## WHAT YOU HAVE TO DO
Take the line that contains "Where should I" and every line below it to the end of the entries, and give them again exactly, leaving out any pictures.

## DATA FOR PROCESSING
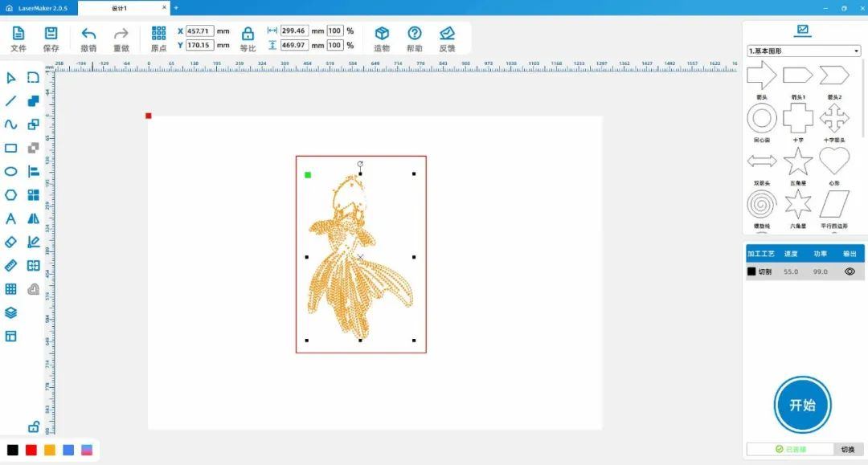868x465 pixels.
Task: Click the 切换 switch button
Action: point(848,450)
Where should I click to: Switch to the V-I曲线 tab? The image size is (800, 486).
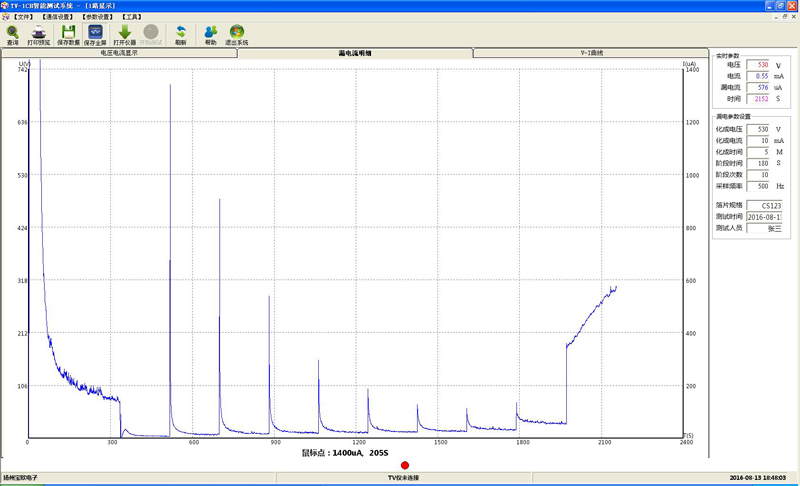click(x=590, y=53)
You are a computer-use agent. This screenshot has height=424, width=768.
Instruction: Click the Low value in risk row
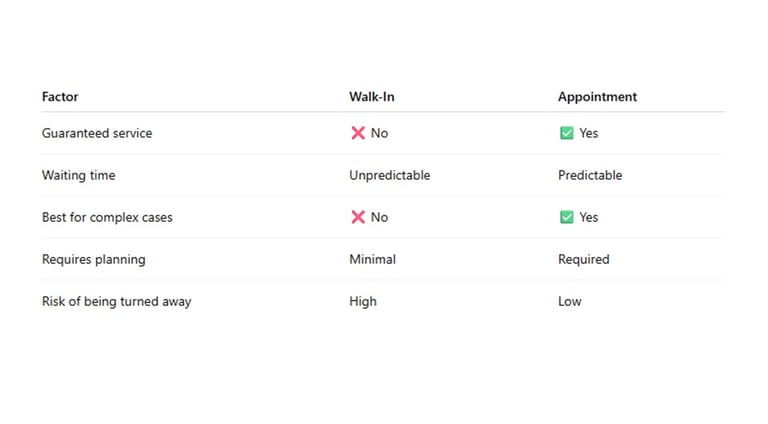pos(569,301)
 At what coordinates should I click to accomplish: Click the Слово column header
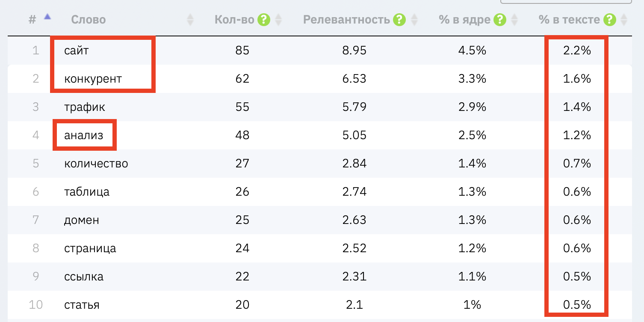click(x=88, y=20)
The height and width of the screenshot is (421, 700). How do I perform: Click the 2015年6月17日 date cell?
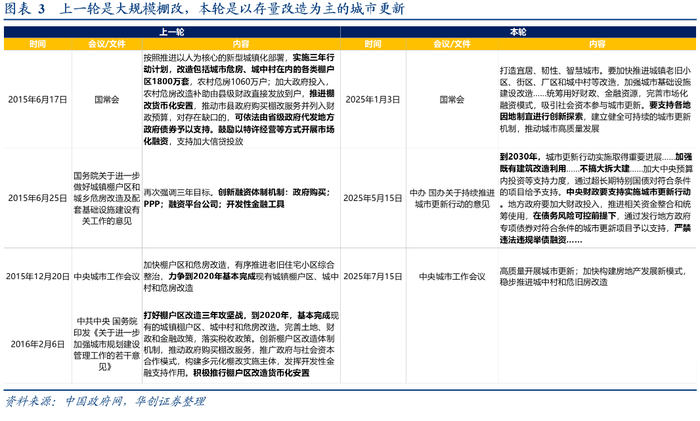point(38,100)
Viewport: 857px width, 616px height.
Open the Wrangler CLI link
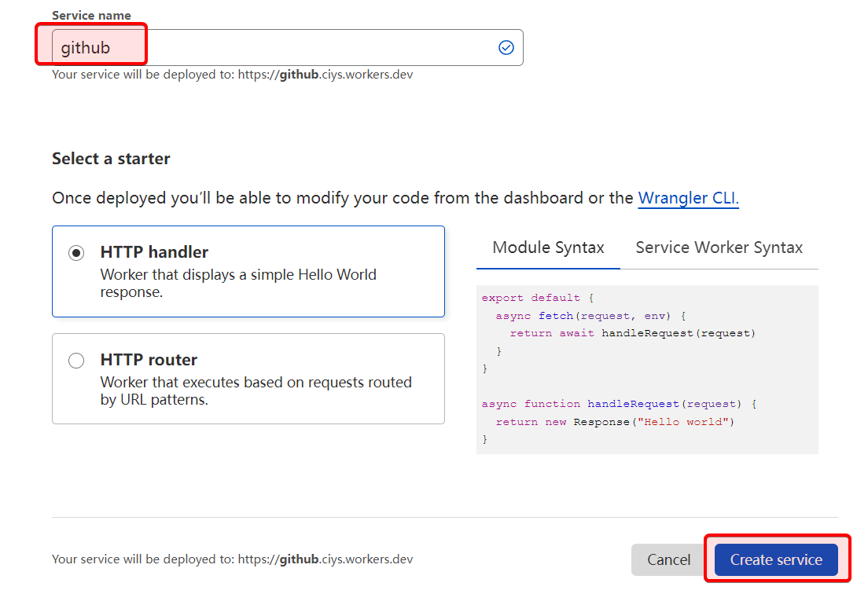(x=688, y=198)
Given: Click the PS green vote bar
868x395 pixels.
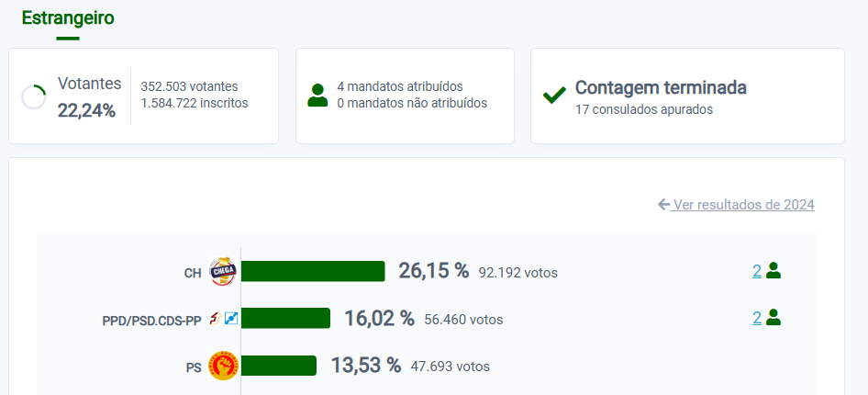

## SOLUTION FOR THIS PROBLEM
Where should I click to: Switch to the V-I曲线 tab? The image size is (800, 486).
click(x=590, y=53)
You are a computer-use agent. This screenshot has height=424, width=768.
Instruction: Click the Low value in risk row
pos(569,301)
 At what coordinates should I click to accomplish: Click the Слово column header
click(x=88, y=20)
The height and width of the screenshot is (421, 700). How do I perform: Click the 2015年6月17日 date cell?
point(38,100)
Viewport: 857px width, 616px height.
Open the Wrangler CLI link
(x=688, y=198)
Given: Click the PS green vote bar
868x395 pixels.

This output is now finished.